Monday, June 30, 2014

Thoughts on Gayness, and Pride

I attended a seminar sponsored by the Buddhist Churches of America this past Saturday at the Jodo Shinshu Center in Berkeley.  I haven't had much time to decompress from the busy weekend, but needed to capture a few things down for posterity.  The seminar was keynoted by George Takei (yes, that George Takei), who spoke about his path of coming out, what it was like being a closeted gay man in Hollywood in the 60s, and what brought him out of the closet.  

I asked him a question, at the end of his talk, about what advice he'd give parents struggling with having a gay child. Paraphrasing his response, somewhat, he said, "There's nothing unnatural about being gay. A parent deciding not to love their child for any reason is unnatural."  He spoke of the universal oneness of being, a very key concept in Shin Buddhism, and gave us an analogy of an ocean, and a person's ego being a wave on the ocean, and then dissipating back into the greatness of it all.  He spoke of interconnectedness, and how change is possible when it starts at the most atomic level of our self.

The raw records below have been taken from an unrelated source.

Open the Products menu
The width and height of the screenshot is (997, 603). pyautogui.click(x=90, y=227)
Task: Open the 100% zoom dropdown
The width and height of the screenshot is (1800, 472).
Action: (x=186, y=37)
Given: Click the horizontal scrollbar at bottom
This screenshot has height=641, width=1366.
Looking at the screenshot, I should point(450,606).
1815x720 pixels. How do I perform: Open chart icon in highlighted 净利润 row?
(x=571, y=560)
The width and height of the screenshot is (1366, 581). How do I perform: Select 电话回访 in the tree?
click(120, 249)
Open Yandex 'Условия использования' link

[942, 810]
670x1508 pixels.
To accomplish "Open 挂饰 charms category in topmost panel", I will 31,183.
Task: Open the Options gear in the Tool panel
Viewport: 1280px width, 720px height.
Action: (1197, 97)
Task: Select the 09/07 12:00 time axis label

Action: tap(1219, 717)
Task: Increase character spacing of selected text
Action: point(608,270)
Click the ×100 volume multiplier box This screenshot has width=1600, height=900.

Another speaker shared her experience about being trans, growing up as a nisei during the war, and a child of a minister. Unbelievably moving - and struck a lot of chords with me about the power that our parents have to influence the course of our lives, in good and bad ways. Couple that with the macho culture of Japan, and its unbending societal and familial obligations - it's amazing that she is who she is today, and that she has found peace.

Last set of speakers touched me the most - Pieper and Lois Toyama - both retired educators with a gay daughter. Both from Hawaii - with the unique cultural experience that I find hard to explain to people. The unconditional love that they bear for their daughter is awesome, but so hard to encounter when juxtaposed with my parents, with whom I have a somewhat estranged relationship. 

I've had a few years to deal with the awful summer that I went home with my wife, and it pains me to acknowledge that I feel very little positive emotion of any kind towards them. I understand that they are from a different generation, and that the insular Hawaii society still holds heavy sway over them. I'm sure I embarrass them. I'm sure I'm a disappointment to them. I'm sure that the way that I choose to dress, and how I carry myself through life is a burden for them.  I don't think I love them anymore, which breaks my heart to admit.

I'm getting older now, and while I'm not an old granny yet, my childhood memories fade with every passing year, or get distorted by the new lens through which I view them. I find myself having trouble remembering good things about my parents and about my childhood. I can still remember sitting on my dad's lap, and I can still remember my mom bathing me, but I don't remember much else.  I feel ashamed to admit that I think I will only feel relief when the burden of their expectations is lifted from me with their inevitable deaths.

My last three visits were obligatory - my last remaining grandparent passing, and some trumped up excuse about magical computer problems that only I could solve. I don't remember much about them, other than keeping myself as busy as possible away from them to avoid the inevitable, hurtful remarks about my clothes, my haircut, or weight.

At this point, do I owe them anything, other than the thankfulness that I feel when I reflect on the biological details of my *life*?  Should I feel anything other than faint nostalgia for memories that are now foggy?

I go to temple now because there was something missing in my life. There's nothing offensive about the doctrine, and I've carved out a few hours a week to reflect on me, the teachings of a wise man, in a community that looks SO MUCH like my mom, but doesn't judge me (at least, not to my face). I find peace there, occasionally wisdom, and an eclectic community of people. It's not the complete substitute for family, but outside of my wife, it's the closest thing I can get.  I'll take it.